The reason why is that it’s very hard and you need to bring four things together and there has yet to be a group that brings all four things together. The first is you need an organization that can engage patients and be authentic, say we’re on your team, and capture the patients’ hearts and minds. This is where Nicole is probably the best in the world. Then you need an organization that can make commercial grade software that has all the security and compliance with HIPAA and CLIA and all the other acronyms that are needed, and also has a great user experience and feel of a consumer technology product. You need the scientific expertise to design the study, which is hard. And finally, you need an incentive structure that is aligned with patients.

I spend part of my time as a venture capitalist. At various points, I wondered if we should try and start a company? I always decided it wasn’t a good idea. The business model for a company is inevitably selling data on patients or selling access on patients or selling access to them in terms of enrolling them for a clinical trial. It’s not good for data sharing. It’s not good for patients with rare diseases. And then there’s the social side: as soon as you have investors and CEOs who are getting rich, if the company is successful, then you have all of these families from across America that have very challenging lives. It’s just a very unsavory social dynamic. This is a big reason why this industry has never succeeded.

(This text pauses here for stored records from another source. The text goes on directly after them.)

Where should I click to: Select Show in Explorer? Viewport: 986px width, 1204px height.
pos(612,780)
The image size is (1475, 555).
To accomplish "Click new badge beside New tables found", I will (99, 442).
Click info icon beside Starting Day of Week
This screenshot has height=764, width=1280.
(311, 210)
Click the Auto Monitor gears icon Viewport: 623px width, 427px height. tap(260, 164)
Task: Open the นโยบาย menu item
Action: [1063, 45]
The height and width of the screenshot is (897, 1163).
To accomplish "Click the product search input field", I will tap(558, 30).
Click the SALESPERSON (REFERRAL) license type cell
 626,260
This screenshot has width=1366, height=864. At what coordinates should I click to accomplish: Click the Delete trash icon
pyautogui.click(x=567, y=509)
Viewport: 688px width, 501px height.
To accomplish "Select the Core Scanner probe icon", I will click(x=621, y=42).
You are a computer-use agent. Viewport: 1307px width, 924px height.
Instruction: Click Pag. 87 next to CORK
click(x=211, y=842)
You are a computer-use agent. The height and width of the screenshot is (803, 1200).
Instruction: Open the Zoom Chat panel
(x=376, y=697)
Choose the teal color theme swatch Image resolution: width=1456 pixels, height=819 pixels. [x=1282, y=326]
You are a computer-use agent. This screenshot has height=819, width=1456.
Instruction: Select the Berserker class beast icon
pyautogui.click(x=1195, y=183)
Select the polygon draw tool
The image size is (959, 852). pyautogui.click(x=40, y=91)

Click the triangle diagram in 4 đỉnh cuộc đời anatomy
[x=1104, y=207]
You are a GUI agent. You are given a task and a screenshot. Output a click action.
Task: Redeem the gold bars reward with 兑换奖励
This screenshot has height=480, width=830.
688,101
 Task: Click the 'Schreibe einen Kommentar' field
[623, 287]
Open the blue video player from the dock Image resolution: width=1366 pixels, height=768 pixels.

What I hope with RARE-X, which is one of the neat opportunities, is that you bring in people like Nicole and the people on her team who know how to engage patients and be on their team. And then my group is a software development shop that makes professional software and works with a lot of big tech companies. By being at the Broad, I collaborate closely with a lot of experts in rare disease and pull them in. And then finally, both Nicole and I are invested in this being a nonprofit and we’re not trying to make money on it. I hope what will happen is that we’ll be able to be in a place where we can essentially give every disease foundation an amazing registry where they can set it up very quickly, figure out where the funding will come from to do the sequencing and other assays on the patients, and do a lot to accelerate  both rare disease basic research and also clinical trials.